A distanza di due anni dall’apprezzatissimo Graziosa utopia torna uno dei cantautori italiani – anche se odia essere definito tale – di maggiore talento, in termini di vocalità, composizione, scrittura. Abbiamo fatto una chiacchierata con Stefano Rampoldi, in arte Edda, parlando di politica, l’appena concluso Sanremo, musica indie e trap, ma soprattutto delle nove tracce di Fru Fru che considera «nove singoli», un disco maturo e carico di temi che «non possono essere cantati in chiesa» a sua detta: incesti, sesso e il desiderio di un’Italia tutta gay.
Intanto volevo chiederti se ti aspettavi il successo del precedente disco, Graziosa utopia, che mi pare abbia ricevuto elogi unanimi.
Tutte le volte che esce un disco ho un po’ di paura, però mi aspettavo che fosse più apprezzato di quell’altro [Stavolta come mi ammazzerai, ndr] anche perché lì ho fatto qualche sbaglio, erano troppe canzoni.
E invece le tracce di Fru Fru sono nate dopo Graziosa utopia oppure risalgono allo stesso periodo?
No, le ho scritte tutte dopo Graziosa utopia, ci ho lavorato un anno e mezzo circa. Devo dire che questo nuovo disco mi piace ancora di più, è sullo stesso genere pop.
Rispetto a Graziosa utopia mi sembra più scarno e asciutto negli arrangiamenti, come se fosse il figlio più magro, non so perché ho usato questa metafora…
Boh, io ogni volta che vedo questi figli penso che siano tutti orribili. Per quanto riguarda le sonorità del disco, come punto di riferimento ho avuto l’ultimo degli Strokes Come down machine, che secondo me è un capolavoro a livello di composizione prima ancora che di arrangiamenti, che sono comunque pazzeschi.
Ho letto che tu in studio non fai niente, porti le canzoni e poi le arrangiano gli altri, ho capito bene?
Sì non sono capace, neanche entro in studio, darei solo fastidio. Il disco lo ha arrangiato Luca Bossi in un anno. Io gli mandavo i miei provini, gli ho chiesto di fare un disco pop, poi la ricerca è tutta sua e il risultato mi piace molto, ci sono elementi di Raffaella Carrà che chissà che legame ha con gli Strokes. Spero che piaccia al pubblico come piace a me.
In ambito indie/rock/pop o quel che è, i tuoi testi sono i più provocatori ed espliciti in termini di sesso e sessualità.
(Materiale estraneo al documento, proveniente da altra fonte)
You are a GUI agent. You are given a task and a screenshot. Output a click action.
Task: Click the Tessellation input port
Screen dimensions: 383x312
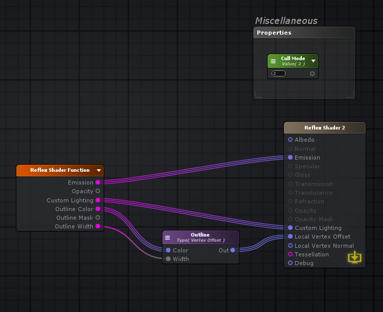pyautogui.click(x=291, y=254)
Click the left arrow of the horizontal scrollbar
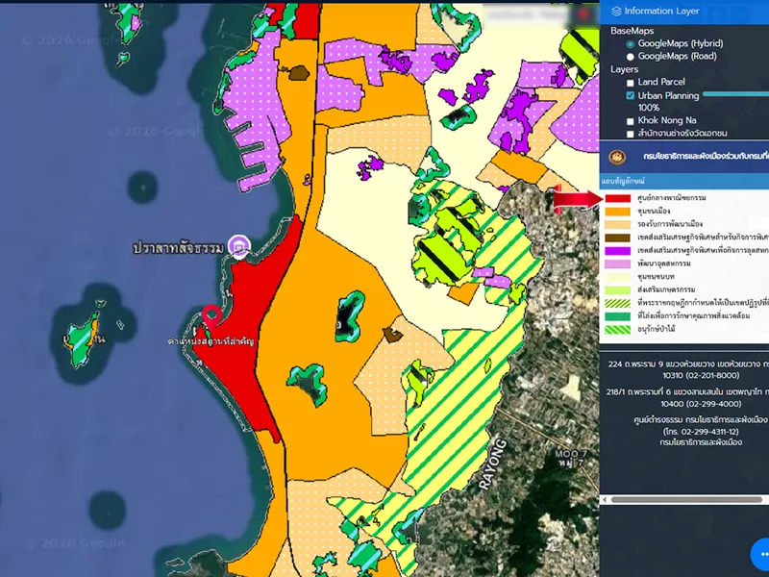The image size is (769, 577). click(604, 499)
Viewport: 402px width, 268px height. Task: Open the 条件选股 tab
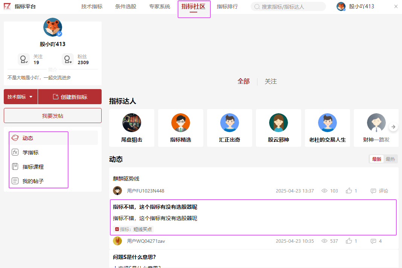[x=126, y=6]
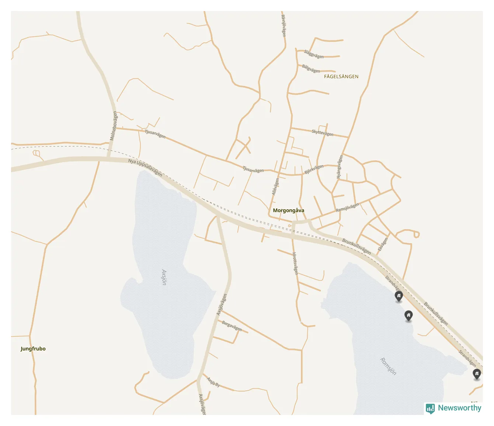
Task: Click the Bälgvägen street label
Action: tap(311, 69)
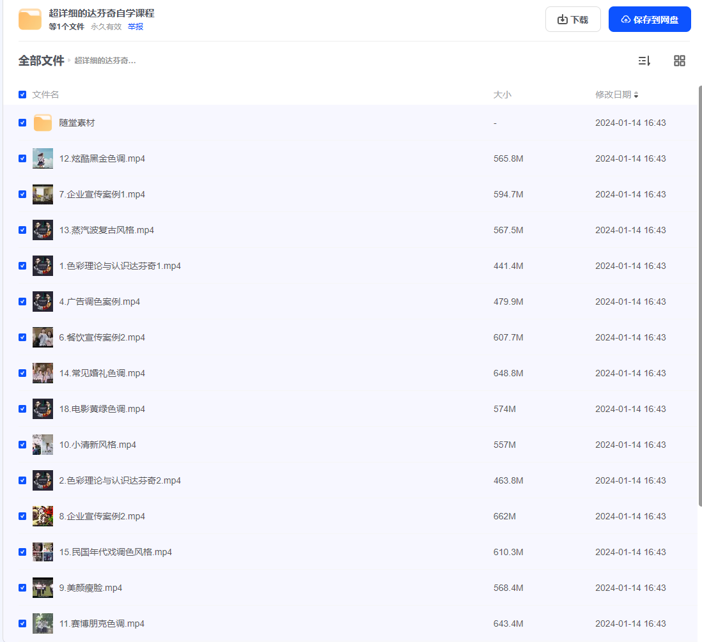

Una funzione che è stata fagocitata interamente dalla trap ultimamente.
Infatti quello che mi piace di meno della musica indie di oggi sono proprio i testi. Credo che quelli trap siano mediamente superiori (quando non fanno ridere). Io non voglio essere blasfemo a tutti i costi, mi viene così di fare musica, mostro un po’ le mutande sporche. Ho visto che la canzone che ha vinto Sanremo è stata cantata in una chiesa, con le mie canzoni sarebbe difficile, ti immagini il prete che dice «sputami in culo»…?
Quindi hai seguito Sanremo?
Volevo seguirlo, soprattutto per Motta e per gli Zen Circus, ma poi non ci sono riuscito, ogni volta che accendevo la tv stavano parlando e mi innervosivo. La canzone che ha vinto mi è piaciuta, ma la mia preferita era quella di Achille Lauro, avrei voluto che vincesse lui.
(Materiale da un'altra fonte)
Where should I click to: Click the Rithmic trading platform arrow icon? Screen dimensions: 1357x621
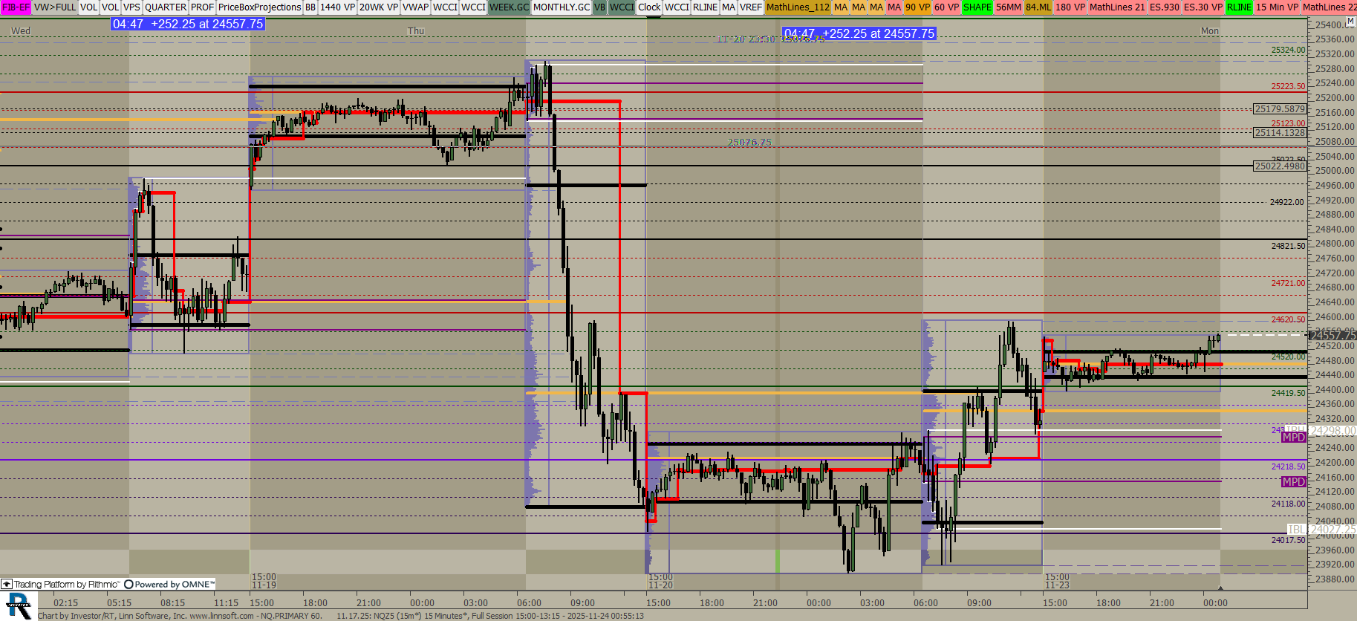pyautogui.click(x=7, y=585)
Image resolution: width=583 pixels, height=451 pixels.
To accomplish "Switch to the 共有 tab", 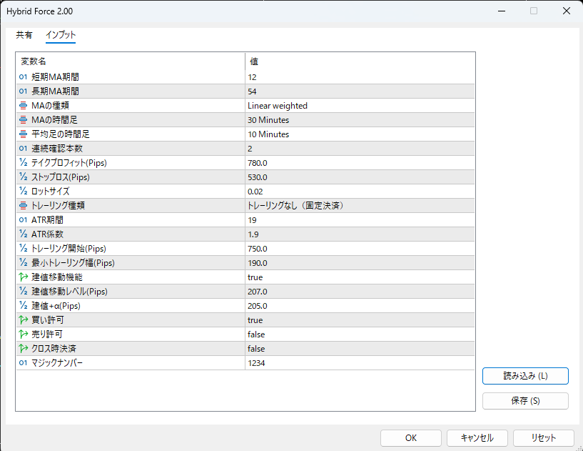I will [24, 34].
Ho rivisto la tua intervista in tv nel 2009, a L’era glaciale di Daria Bignardi. A quel tempo eri appena ritornato dopo 13 anni di silenzio, parlavi della tua tossicodipendenza e facevi l’operaio…
…Ora faccio l’ambulante! (ride) non avrei mai pensato che avrei mollato il lavoro per tornare di nuovo a fare musica. Anche perché i miei ultimi due dischi non sarebbero usciti se avessi continuato a lavorare. In molti mi dicono di preferire Sempre biot, ma io dal vivo faccio pochissime canzoni di quel disco, mi diverto di più con le nuove.